The real surprise is the BBC Micro, which used LF+CR.

2 comments

DOS did it because CP/M did it.

If I had to guess I'd say CP/M was developed for extra dumb teletypes that needed both to properly handle a newline. So many quirks in terminals date back to the days when everybody was just making it up as they went along. Legacy support is the root of most braindamage.

Teletypes needed it for timing. https://en.wikipedia.org/wiki/Newline#History:

”The separation of newline into two functions concealed the fact that the print head could not return from the far right to the beginning of the next line in one-character time. That is why the sequence was always sent with the CR first.
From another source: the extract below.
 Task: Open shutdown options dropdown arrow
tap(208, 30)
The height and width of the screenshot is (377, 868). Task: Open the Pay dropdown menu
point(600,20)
A character printed after a CR would often print as a smudge, on-the-fly in the middle of the page, while it was still moving the carriage back to the first position.”

There's an entry point in the BBC Micro's OS that's routine that prints a character, or LF+CR if the character is CR (13). This routine prints the CR second, so that when it was called with 13 originally it can fall through into the main, non-translating character print routine with 13 in the accumulator, and then return to the caller that way too. (These two routines promise to preserve the accumulator.) Saves a couple of bytes in the ROM.

(There's also an entry point partway through the wrapper that just prints a newline. DRY and all that.)

The code is not exactly this, but differs from it in no relevant way:

    .osasci \ print char, translating CR to newline
        cmp #13:bne oswrch
    .osnewl \ print newline
        lda #10:jsr oswrch
        lda #13:\fall through
    .oswrch \ print char without translation
        pha
        ...
        pla
        rts
The Atom's ROM does the same thing, so they presumably just copied this for the BBC. After all, it doesn't really matter which order you print them.